(WHAT YOU NEED TO DO)
Would you copy only the lines below, from the one containing "Click the CCAvenue Payment Gateway heading" through the very last one, leaving the pictures out?

(EXERCISE MATERIALS)
━━━━━━
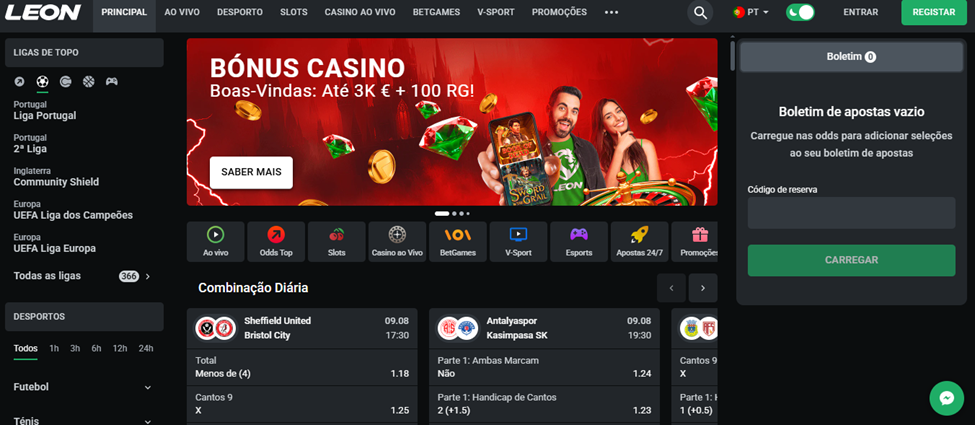Select the football icon under Ligas de Topo
Screen dimensions: 975x425
42,82
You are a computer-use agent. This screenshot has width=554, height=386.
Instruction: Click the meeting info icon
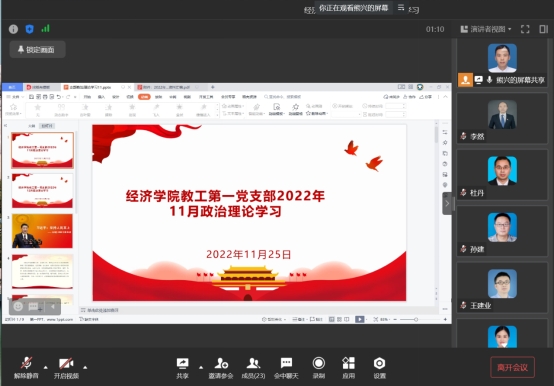[x=13, y=29]
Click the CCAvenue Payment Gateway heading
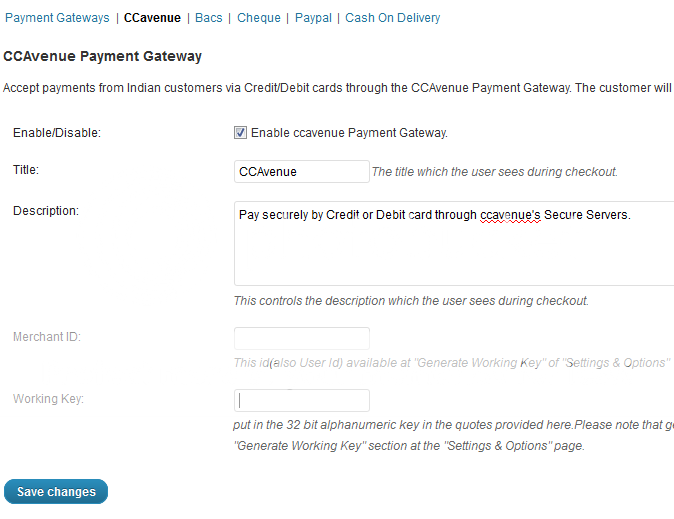Viewport: 674px width, 519px height. (103, 56)
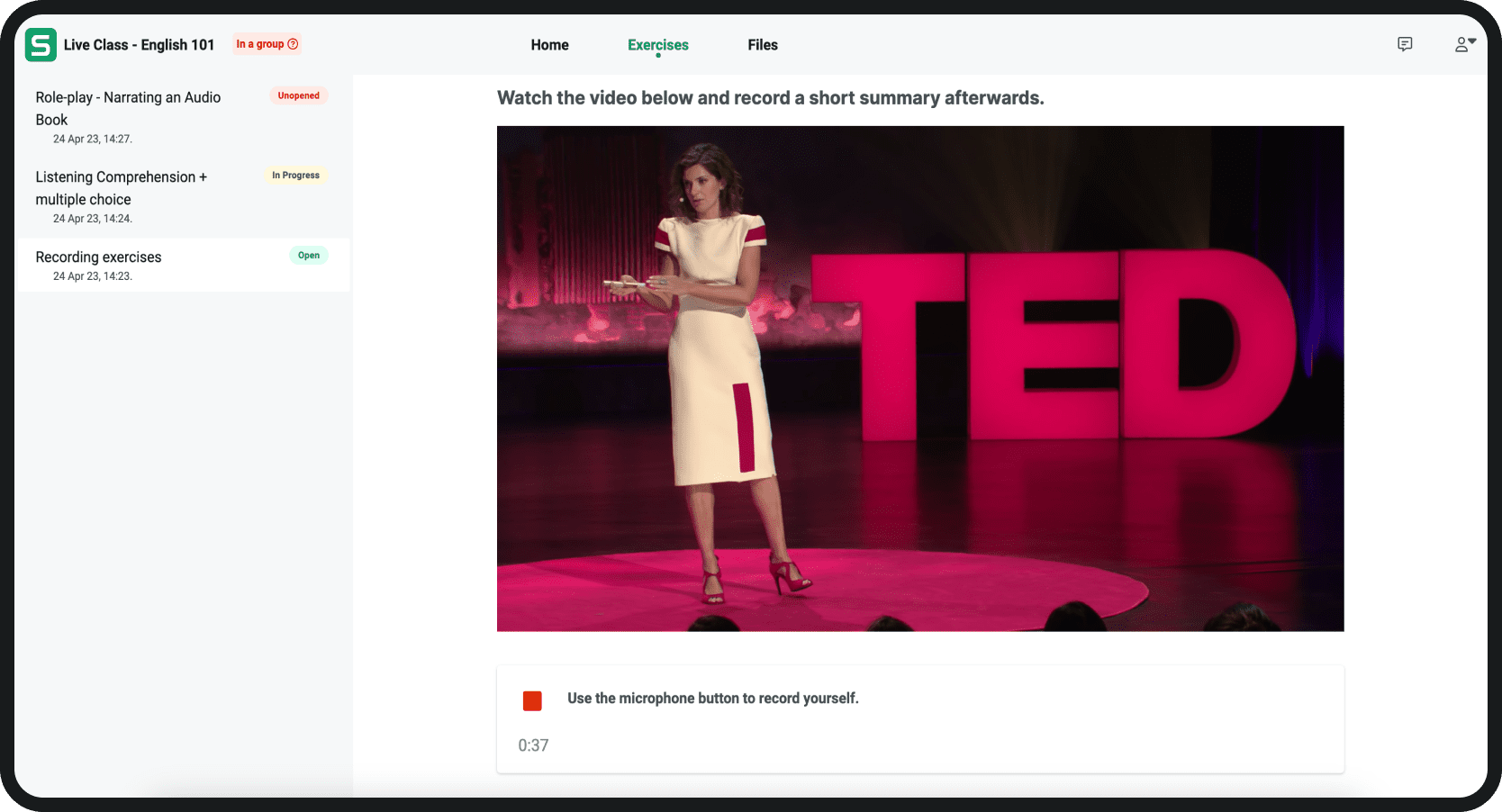
Task: Select the Recording exercises item
Action: 98,257
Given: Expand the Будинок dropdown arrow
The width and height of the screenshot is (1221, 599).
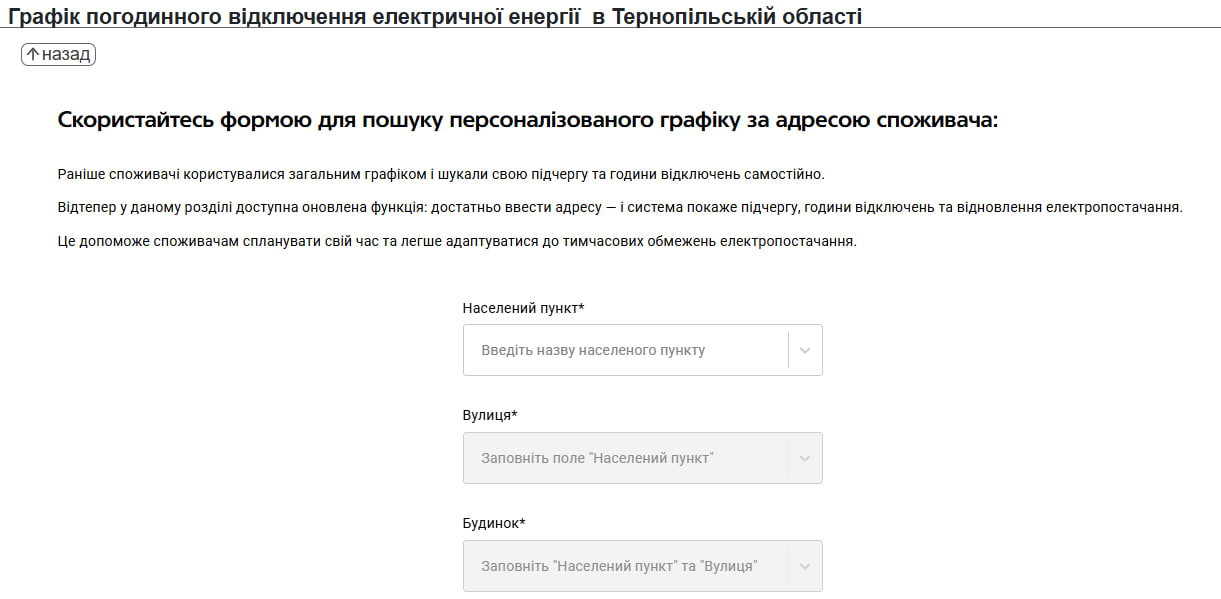Looking at the screenshot, I should tap(805, 566).
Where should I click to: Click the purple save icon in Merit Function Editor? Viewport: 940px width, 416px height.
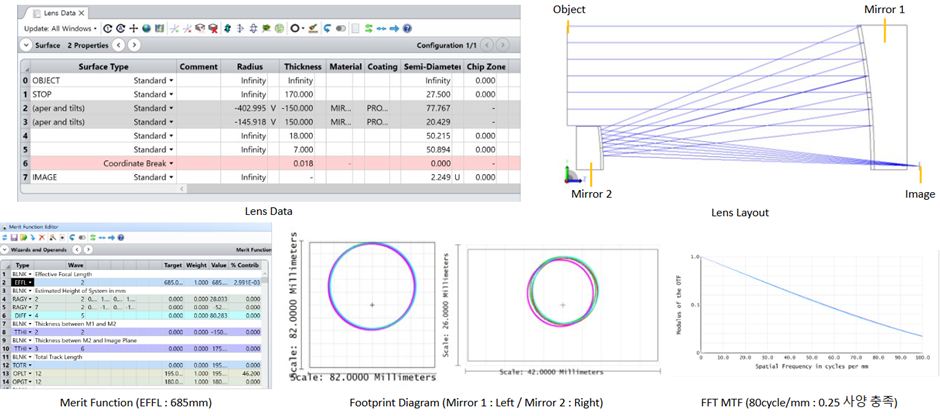(14, 237)
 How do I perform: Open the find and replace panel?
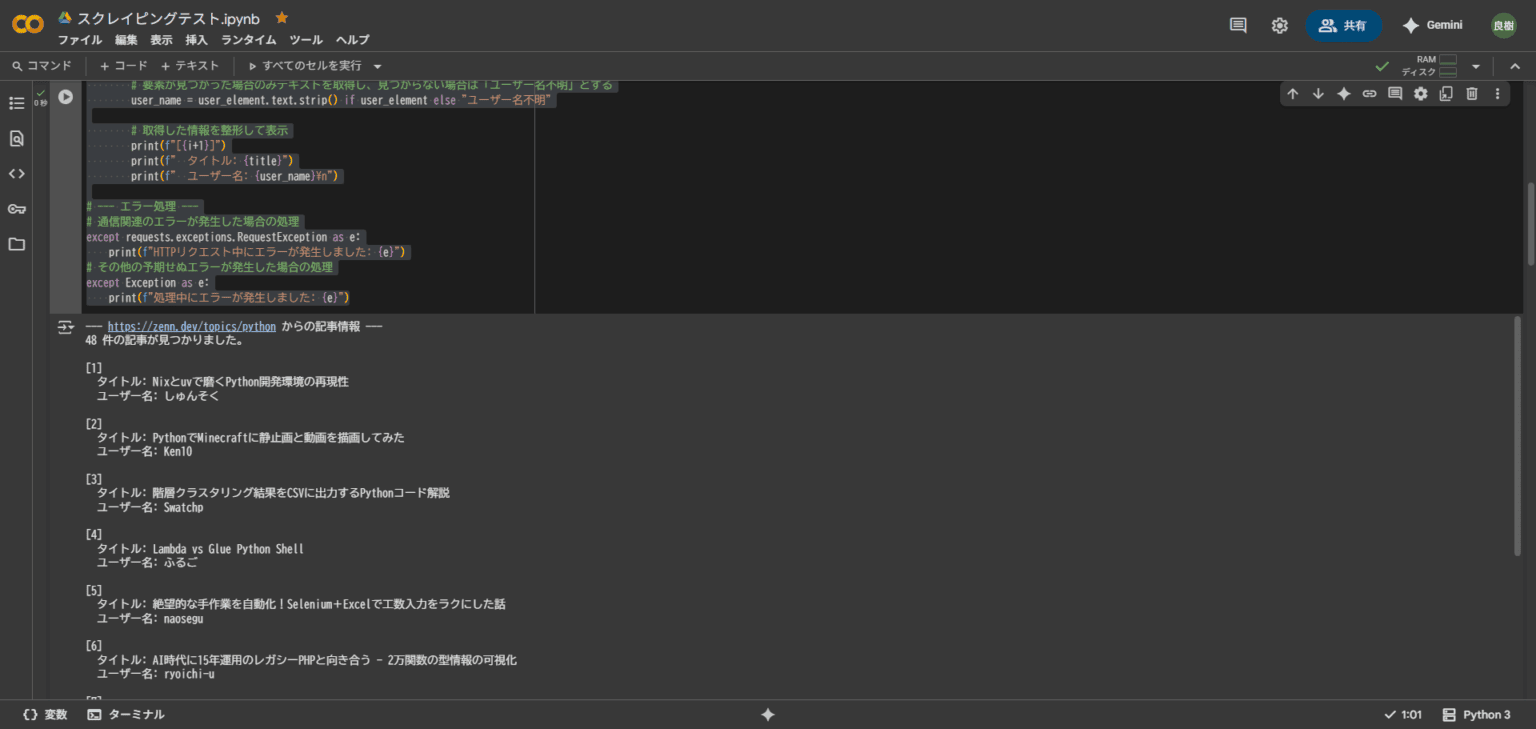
━━━━━━
(SOLUTION)
Click the CCAvenue Payment Gateway heading
Viewport: 674px width, 519px height. (103, 56)
Task: Select the Recording exercises item
Action: 98,257
Given: Expand the Будинок dropdown arrow
The width and height of the screenshot is (1221, 599).
Looking at the screenshot, I should tap(805, 566).
Where should I click to: Click the purple save icon in Merit Function Editor? Viewport: 940px width, 416px height.
(14, 237)
 How do I perform: Open the find and replace panel?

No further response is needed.